● WHAT THIS TASK INVOLVES
List every line of the items below that contains the string "header", copying each such line in full. Case matters.

● MATERIAL SHOWN
____

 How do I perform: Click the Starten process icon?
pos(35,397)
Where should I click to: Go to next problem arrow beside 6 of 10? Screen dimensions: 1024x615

____

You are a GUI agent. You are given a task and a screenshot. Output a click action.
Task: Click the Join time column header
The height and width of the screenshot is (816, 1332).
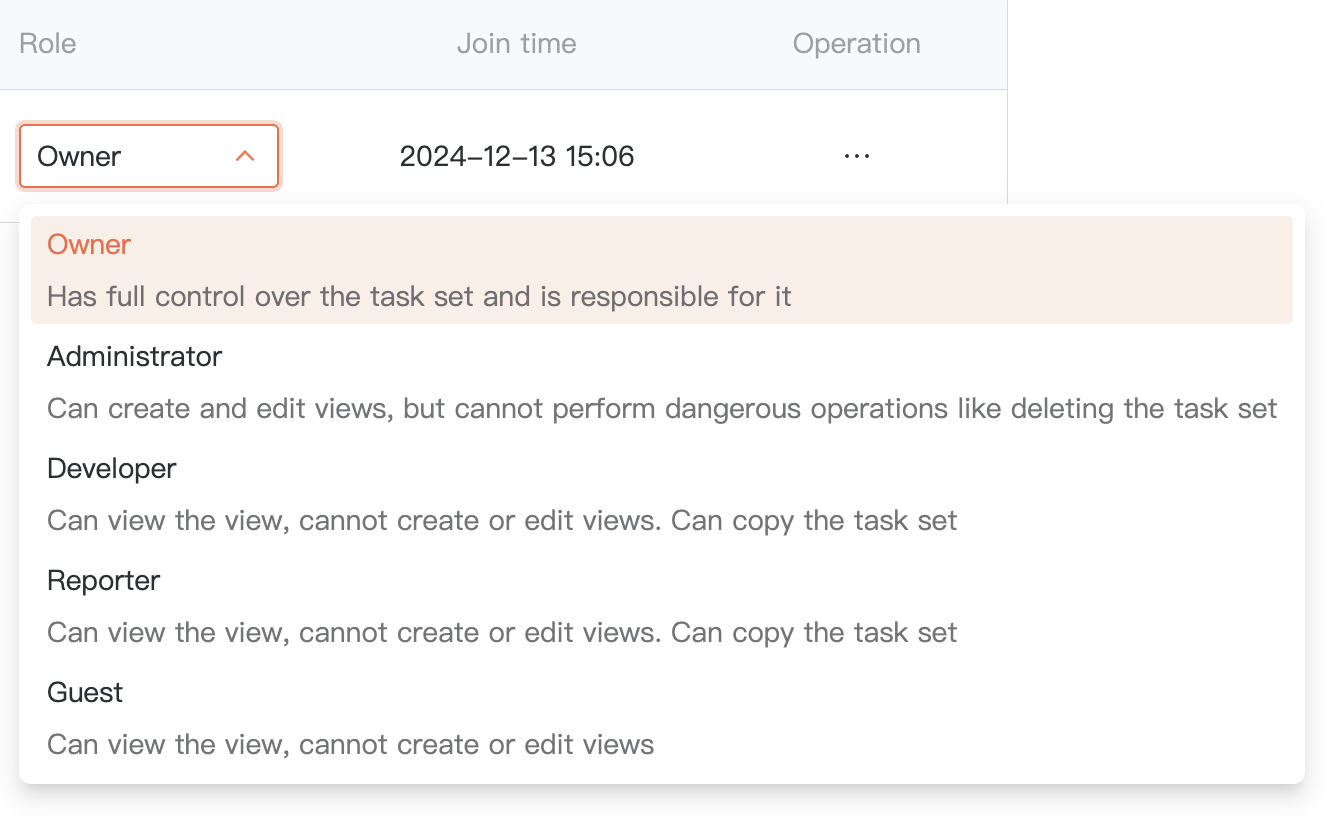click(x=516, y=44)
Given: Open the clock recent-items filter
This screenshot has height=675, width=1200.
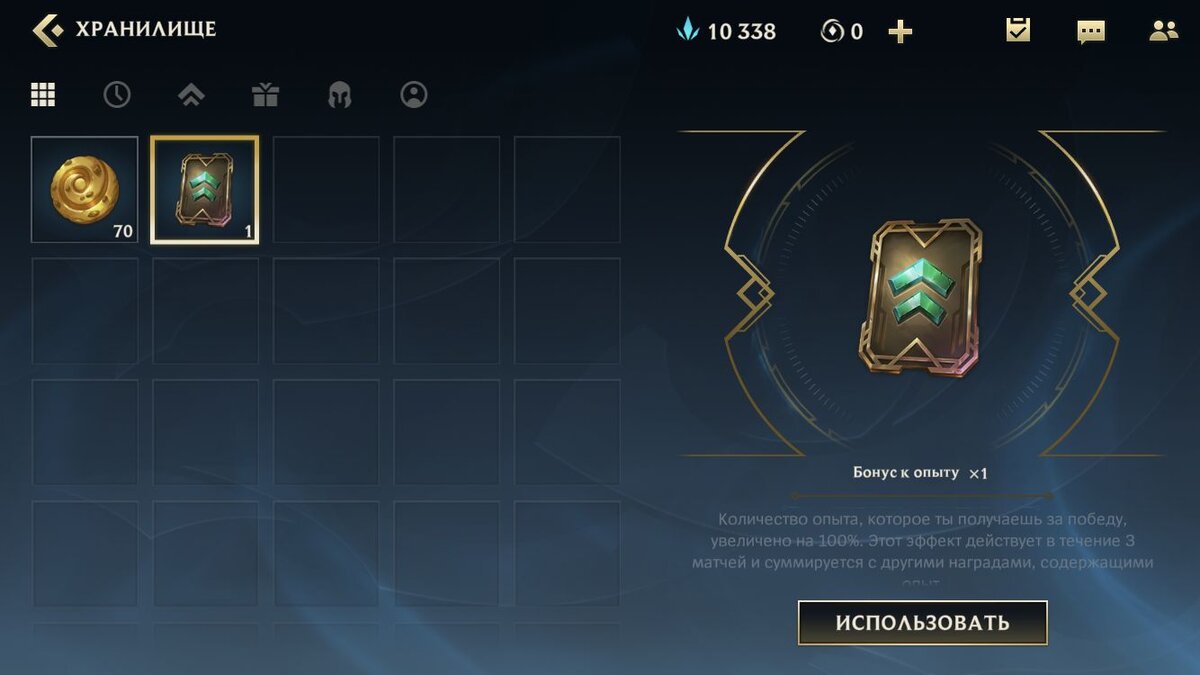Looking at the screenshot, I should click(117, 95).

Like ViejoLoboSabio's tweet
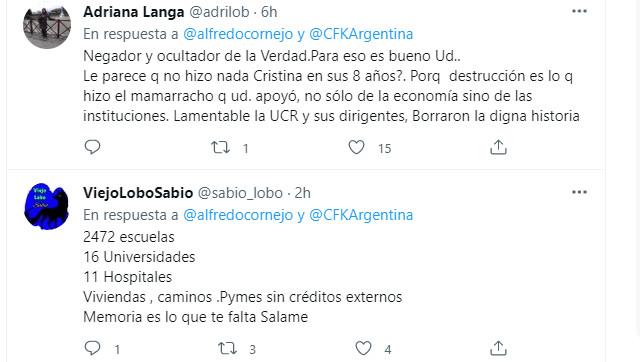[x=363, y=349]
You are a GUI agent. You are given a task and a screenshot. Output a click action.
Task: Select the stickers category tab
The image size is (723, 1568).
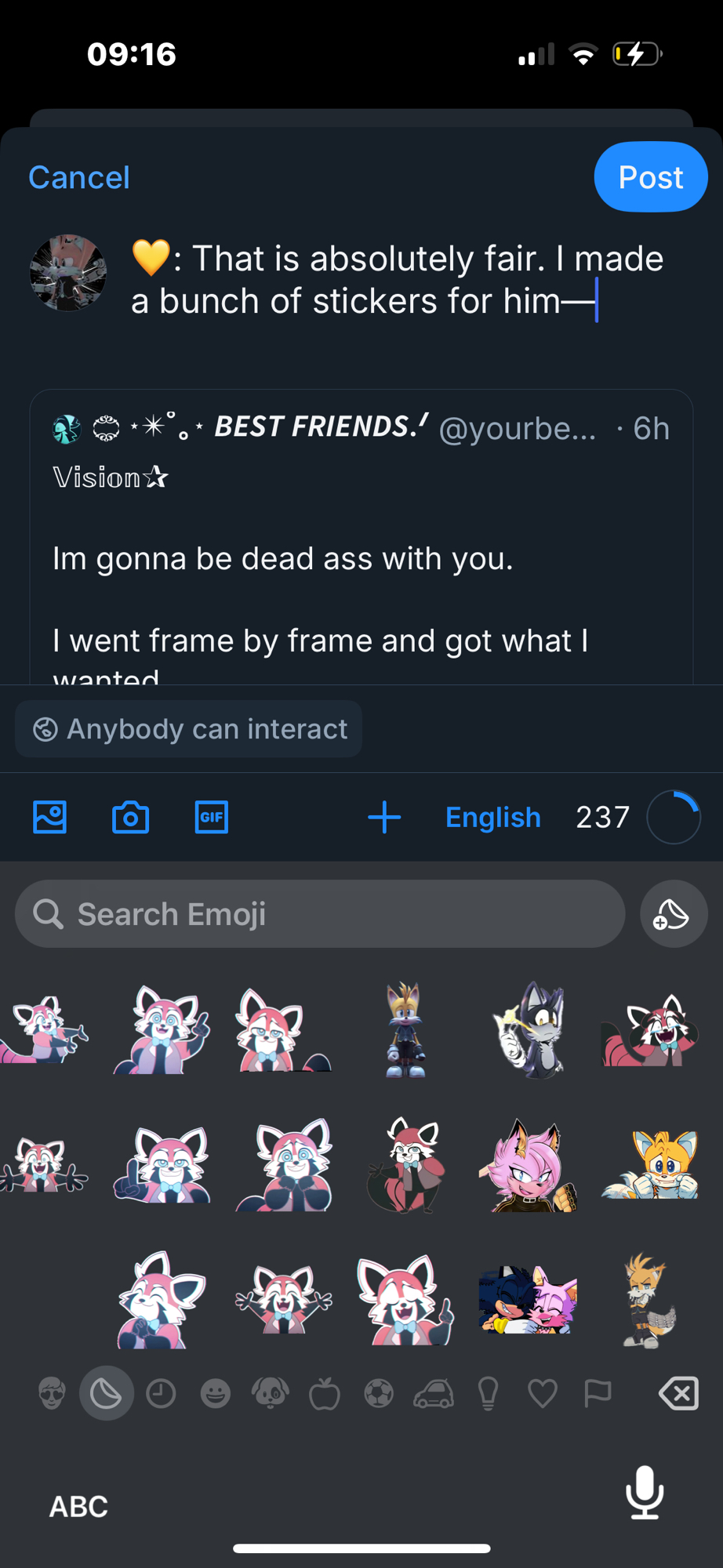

____

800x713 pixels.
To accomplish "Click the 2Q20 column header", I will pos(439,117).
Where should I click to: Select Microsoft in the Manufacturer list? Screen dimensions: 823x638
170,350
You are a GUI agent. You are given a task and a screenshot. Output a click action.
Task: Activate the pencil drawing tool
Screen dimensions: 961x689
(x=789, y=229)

____

● TASK RESPONSE
Task: Click the Join time column header
To accomplish "Click the 2Q20 column header", I will pos(439,117).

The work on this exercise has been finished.